Ils sont nombreux à se servir du tutoiement dans les annonces qu’ils publient en ligne, comme le révèle une nouvelle enquête du site de recherche d’emploi Indeed. Le recours au tutoiement a augmenté de 91% depuis le 1er janvier 2020. Il est particulièrement marqué dans les offres d’emploi pour les métiers du marketing ainsi que des médias et de la communication. Il est aussi plébiscité pour pourvoir des postes dans les secteurs du développement informatique, du commerce de détail ou encore des activités sportives.
L’utilisation du pronom «tu» dans les annonces de recrutement reste toutefois un phénomène minoritaire: le «tu» ne représente que 3,2% de l’ensemble des offres postées sur la plateforme française d’Indeed. Mais il témoigne d’une évolution dans les pratiques d’embauche pour séduire des salariés en quête de bonheur et de convivialité.
Recréer du lien
En effet, la généralisation du télétravail et l’essor des organisations de travail hybrides ont contribué à l’individualisation des tâches. Ce phénomène présente d’évidents avantages pour les salariés, notamment en matière d’équilibre entre les vies personnelle et professionnelle, mais il peut aussi susciter chez eux un sentiment d’isolement. Résultat: ils sont nombreux à vouloir recréer du lien au bureau. Ainsi, 49% des moins de 35 ans se rendent, avant tout, sur leur lieu de travail pour voir leurs collègues, selon le baromètre 2021 de Paris Workplace.
Le recours au tutoiement dans les offres d’emploi permet aux recruteurs de donner une image chaleureuse de l’entreprise, et donc de renforcer son attractivité auprès de candidats à l’emploi exigeants et imprévisibles. Mais ces derniers ne sont pas tous sensibles à ce choix grammatical. Les profils senior peuvent se sentir mal à l’aise avec l’usage du tutoiement, qu’ils interprètent comme une forme de jeunisme. En effet, ces salariés plus âgés ont des attentes différentes de leurs cadets vis-à-vis de la vie de bureau.

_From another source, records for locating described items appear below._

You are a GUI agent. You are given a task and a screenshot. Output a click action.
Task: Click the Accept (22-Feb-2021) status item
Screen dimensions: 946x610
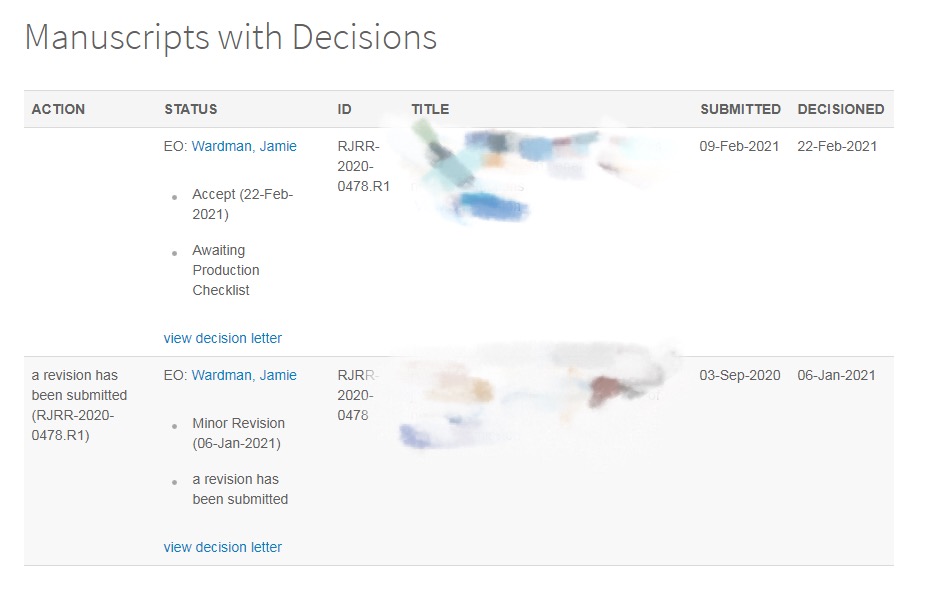pyautogui.click(x=243, y=204)
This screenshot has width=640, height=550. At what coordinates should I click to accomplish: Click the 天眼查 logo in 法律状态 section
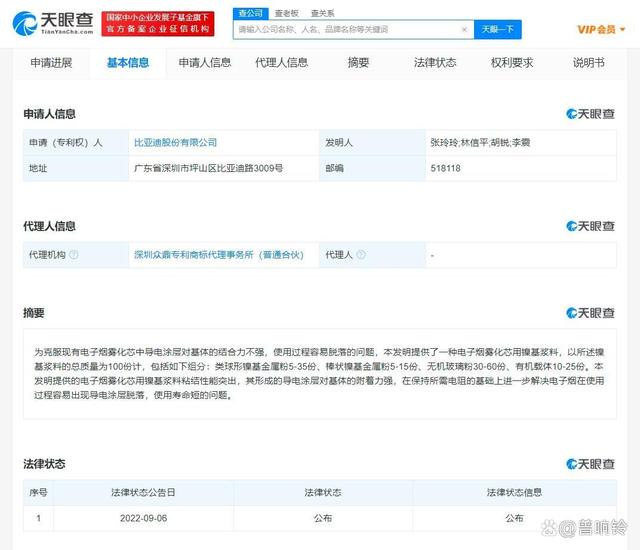point(590,464)
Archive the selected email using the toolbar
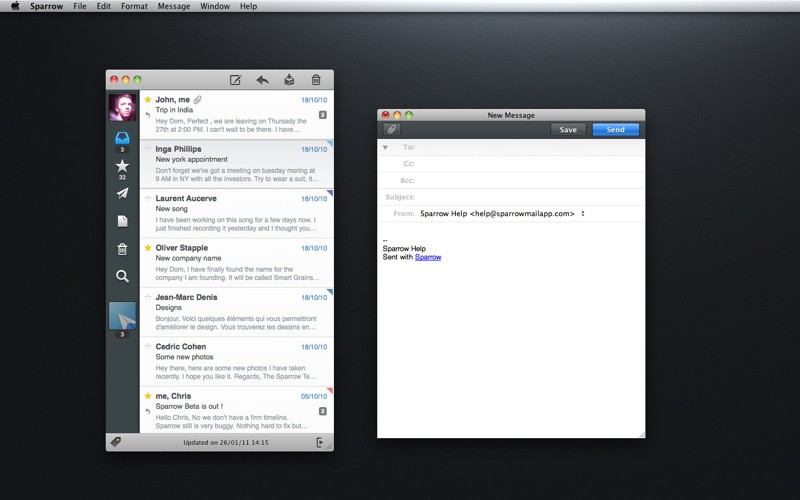The height and width of the screenshot is (500, 800). pyautogui.click(x=289, y=80)
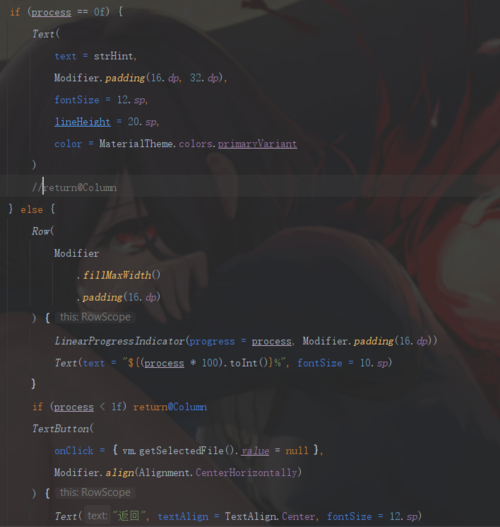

Ils semblent moins sensibles à la dimension humaine et conviviale de leur lieu de travail: seuls 38% des plus de 50 ans aiment y passer du temps, d’après le baromètre 2021 de Paris Workplace. Mais cela ne veut pas dire pour autant qu’ils sont moins disponibles et dévoués à leur métier que les vingtenaires ou les trentenaires.
Pour Alexandre Judes, économiste au sein du Hiring Lab d’Indeed, il est important que les recruteurs aient conscience de ces différences générationnelles lorsqu’ils rédigent des offres d’emploi. «À l’heure où le gouvernement souhaite repousser l’âge légal de départ à la retraite, les entreprises doivent se préparer à mieux intégrer les seniors. Les offres d’emploi utilisant le tutoiement ont tendance à décourager -volontairement ou non- les candidatures de profils seniors, donc n’envoient pas vraiment le bon signal», a-t-il déclaré.